Task prompt:
The answer must consist of every line from the data that holds "agent".

Supplied information:
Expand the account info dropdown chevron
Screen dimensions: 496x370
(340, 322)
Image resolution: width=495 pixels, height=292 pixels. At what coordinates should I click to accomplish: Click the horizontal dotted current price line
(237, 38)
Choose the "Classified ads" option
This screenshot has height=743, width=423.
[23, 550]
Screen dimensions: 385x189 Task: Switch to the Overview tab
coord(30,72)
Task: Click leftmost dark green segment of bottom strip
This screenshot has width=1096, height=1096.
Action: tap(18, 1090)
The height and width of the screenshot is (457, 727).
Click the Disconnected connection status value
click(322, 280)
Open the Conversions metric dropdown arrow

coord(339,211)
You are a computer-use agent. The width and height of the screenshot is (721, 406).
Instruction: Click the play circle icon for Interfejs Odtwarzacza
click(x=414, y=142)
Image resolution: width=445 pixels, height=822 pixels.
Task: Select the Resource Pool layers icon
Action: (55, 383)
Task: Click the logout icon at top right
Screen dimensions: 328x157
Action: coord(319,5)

---

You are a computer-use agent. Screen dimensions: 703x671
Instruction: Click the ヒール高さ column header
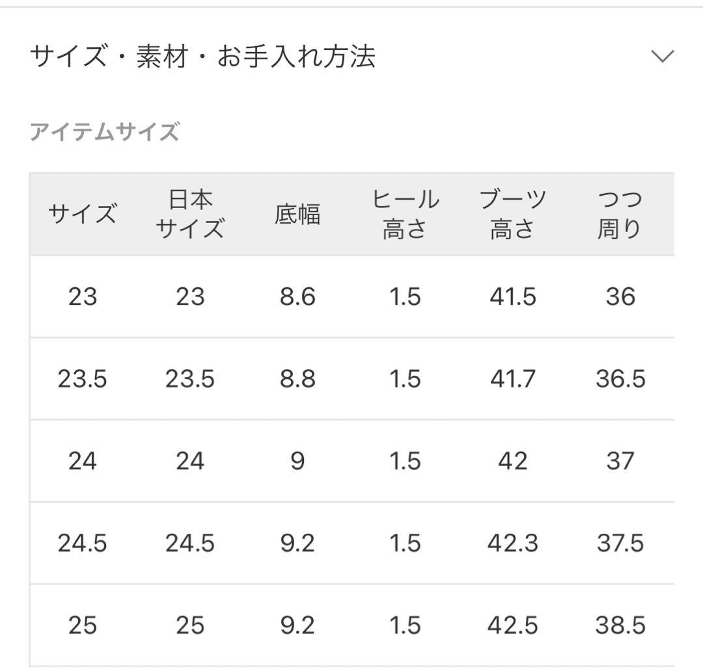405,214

Solution to this task:
You are a computer-use agent. The width and height of the screenshot is (721, 406).
You are a computer-use agent. Screen dimensions: 703x671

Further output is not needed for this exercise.